Бубасов подошел к большой карте Советского Союза, усеянной мелкими металлическими желтокрылыми бабочками. На правом крылышке каждой из них — знак, нанесенный черной краской. В одних местах карты бабочек было больше, в других меньше. В кружок, обозначающий город, где жила Элеонора, воткнуты на стальных стерженьках четыре бабочки. Бубасов рассеянно посмотрел на эту точку карты, отступил на шаг и, бормоча что-то под нос, подошел к столу, заваленному книгами, картами, рукописями. Здесь он бесцельно подержал в руках какую-то книгу и, швырнув ее на груду бумаг, сел в просторное кресло с высокой спинкой.
Время тянулось медленно. На левой стороне письменного стола, стояли часы. Они были сделаны по специальному заказу еще два десятилетия назад. Белый циферблат с жирными приземистыми цифрами и черными широкими стрелками, украшенными рубинами, был вделан в обломок скалы, на вершине которой, распластав крылья, стоял двуглавый орел. Если внимательно присмотреться, то на фоне скалы можно было различить опрокинутый трон, скипетр, державу, профили членов царской фамилии. С особой тщательностью была вырезана длинная обнаженная рука с протянутой к орлу царской короной. Не требовалось особой силы воображения, чтобы понять смысл идеи, заложенной в эту композицию.

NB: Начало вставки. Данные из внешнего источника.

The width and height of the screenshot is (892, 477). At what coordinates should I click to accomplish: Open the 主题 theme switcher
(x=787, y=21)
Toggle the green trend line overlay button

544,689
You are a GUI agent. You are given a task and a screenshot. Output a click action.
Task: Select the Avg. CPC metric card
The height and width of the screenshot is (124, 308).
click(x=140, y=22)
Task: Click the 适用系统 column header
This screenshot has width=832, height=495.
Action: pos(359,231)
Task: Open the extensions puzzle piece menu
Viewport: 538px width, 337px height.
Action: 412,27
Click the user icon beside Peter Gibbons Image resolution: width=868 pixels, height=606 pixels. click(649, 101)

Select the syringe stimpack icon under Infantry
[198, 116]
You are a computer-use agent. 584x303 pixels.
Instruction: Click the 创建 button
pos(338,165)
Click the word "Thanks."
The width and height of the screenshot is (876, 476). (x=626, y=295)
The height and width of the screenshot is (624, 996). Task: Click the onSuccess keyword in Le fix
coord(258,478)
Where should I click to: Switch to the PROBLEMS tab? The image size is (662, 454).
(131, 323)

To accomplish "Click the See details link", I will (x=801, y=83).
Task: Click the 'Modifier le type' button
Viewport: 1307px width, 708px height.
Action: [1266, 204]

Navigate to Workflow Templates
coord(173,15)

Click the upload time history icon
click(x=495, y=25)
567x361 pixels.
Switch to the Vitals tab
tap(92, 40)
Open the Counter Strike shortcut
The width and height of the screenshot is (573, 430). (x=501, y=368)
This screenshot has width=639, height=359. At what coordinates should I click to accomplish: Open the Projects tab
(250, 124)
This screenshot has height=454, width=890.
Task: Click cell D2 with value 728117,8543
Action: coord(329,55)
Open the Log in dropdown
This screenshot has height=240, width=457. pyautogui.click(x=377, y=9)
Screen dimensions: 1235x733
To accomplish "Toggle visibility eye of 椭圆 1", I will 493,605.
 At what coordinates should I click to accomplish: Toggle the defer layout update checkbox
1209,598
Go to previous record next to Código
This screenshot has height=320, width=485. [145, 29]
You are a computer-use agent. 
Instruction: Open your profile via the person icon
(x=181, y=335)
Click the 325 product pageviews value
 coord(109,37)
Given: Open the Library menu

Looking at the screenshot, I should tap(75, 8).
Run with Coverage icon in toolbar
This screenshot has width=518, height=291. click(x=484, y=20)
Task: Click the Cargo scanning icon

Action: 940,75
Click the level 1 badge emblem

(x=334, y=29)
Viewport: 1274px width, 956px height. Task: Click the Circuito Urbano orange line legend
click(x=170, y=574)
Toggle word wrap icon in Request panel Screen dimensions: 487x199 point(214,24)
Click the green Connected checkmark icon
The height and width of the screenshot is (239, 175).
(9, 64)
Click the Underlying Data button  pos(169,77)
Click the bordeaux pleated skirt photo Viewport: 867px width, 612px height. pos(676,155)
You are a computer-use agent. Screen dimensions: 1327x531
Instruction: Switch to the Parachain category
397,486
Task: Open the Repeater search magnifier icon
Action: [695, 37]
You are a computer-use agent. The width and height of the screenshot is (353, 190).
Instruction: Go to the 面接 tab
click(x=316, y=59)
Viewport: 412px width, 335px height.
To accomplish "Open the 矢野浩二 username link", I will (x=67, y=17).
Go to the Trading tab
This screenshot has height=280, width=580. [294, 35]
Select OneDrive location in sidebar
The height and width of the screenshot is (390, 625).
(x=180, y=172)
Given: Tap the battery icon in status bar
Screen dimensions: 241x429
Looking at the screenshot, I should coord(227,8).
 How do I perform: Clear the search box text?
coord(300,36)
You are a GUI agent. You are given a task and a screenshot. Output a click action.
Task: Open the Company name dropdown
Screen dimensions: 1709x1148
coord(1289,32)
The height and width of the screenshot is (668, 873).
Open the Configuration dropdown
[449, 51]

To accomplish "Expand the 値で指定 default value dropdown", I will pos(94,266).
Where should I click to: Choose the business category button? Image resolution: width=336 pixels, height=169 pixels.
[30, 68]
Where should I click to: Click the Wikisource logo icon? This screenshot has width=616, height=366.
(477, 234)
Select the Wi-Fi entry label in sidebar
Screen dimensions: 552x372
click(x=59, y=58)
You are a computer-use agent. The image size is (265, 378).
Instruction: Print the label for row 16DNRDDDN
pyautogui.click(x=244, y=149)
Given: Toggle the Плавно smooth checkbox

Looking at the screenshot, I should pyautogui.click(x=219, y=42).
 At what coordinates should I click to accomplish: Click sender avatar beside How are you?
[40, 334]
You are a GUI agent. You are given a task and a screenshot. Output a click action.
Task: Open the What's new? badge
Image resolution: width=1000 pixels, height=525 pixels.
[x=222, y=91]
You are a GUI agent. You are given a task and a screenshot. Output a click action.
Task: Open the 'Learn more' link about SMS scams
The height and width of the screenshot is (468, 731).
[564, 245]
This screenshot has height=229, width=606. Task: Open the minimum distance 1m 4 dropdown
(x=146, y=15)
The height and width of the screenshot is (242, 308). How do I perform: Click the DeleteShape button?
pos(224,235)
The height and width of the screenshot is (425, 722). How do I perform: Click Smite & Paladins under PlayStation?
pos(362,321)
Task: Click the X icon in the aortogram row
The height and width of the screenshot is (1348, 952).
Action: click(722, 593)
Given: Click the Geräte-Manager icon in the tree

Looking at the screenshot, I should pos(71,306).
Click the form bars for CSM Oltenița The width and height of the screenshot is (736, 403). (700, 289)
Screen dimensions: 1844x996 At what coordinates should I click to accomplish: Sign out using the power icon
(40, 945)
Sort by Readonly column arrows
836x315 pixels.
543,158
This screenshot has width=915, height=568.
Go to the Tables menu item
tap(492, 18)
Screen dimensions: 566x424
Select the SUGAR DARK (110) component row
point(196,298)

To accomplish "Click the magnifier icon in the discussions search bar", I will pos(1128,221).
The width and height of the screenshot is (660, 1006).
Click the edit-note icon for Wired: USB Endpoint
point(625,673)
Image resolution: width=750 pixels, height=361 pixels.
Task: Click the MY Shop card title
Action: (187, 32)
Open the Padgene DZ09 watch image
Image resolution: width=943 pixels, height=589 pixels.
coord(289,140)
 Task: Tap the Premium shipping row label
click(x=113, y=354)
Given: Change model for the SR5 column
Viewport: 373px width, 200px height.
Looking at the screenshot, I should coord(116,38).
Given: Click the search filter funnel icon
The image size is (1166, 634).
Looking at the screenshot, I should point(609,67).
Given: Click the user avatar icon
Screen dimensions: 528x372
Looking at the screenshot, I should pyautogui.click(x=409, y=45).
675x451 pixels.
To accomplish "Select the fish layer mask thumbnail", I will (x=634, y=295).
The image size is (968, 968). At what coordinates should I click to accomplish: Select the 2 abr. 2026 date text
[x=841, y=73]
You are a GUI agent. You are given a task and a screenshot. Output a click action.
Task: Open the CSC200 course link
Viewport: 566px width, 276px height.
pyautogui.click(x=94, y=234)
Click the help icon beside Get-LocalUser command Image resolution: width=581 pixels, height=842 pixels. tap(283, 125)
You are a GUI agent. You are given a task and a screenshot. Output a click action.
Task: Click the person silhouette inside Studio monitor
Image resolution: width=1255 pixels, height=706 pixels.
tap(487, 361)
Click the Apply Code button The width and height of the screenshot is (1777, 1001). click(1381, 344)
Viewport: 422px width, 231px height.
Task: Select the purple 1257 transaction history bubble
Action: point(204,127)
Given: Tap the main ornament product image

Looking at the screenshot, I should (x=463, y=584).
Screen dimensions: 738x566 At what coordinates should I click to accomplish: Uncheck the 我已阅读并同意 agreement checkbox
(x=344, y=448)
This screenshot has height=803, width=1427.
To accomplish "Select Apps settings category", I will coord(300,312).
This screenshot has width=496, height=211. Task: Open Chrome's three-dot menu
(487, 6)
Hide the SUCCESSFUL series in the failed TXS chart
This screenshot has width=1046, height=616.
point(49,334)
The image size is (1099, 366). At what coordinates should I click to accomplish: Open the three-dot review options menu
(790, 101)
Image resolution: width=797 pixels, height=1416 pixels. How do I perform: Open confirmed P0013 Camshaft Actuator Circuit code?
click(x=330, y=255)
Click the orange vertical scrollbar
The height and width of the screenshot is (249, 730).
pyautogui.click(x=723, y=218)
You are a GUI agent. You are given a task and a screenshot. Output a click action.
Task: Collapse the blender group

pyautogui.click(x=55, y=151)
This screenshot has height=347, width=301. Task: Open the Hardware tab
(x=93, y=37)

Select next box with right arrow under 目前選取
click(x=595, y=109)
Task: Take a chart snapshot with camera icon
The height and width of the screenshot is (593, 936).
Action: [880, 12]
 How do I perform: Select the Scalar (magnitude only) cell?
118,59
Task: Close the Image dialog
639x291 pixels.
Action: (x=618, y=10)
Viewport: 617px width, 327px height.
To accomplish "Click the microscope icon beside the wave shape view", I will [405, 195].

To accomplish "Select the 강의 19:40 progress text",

Стук в дверь заставил Бубасова невольно поморщиться и отвести взгляд от часов. Не поворачивая головы, он узнал шаги младшего сына.
— Что тебе?
За высокой спинкой кресла стоял узкоплечий, с утиным носом, гладко прилизанный Олег Бубасов. Запавшая верхняя губа и далеко выступающий подбородок придавали его лицу что-то стариковское. Бесцветные глаза смотрели виновато на тугой и розовый затылок отца. Он по-немецки спросил:
— Я вам потребуюсь?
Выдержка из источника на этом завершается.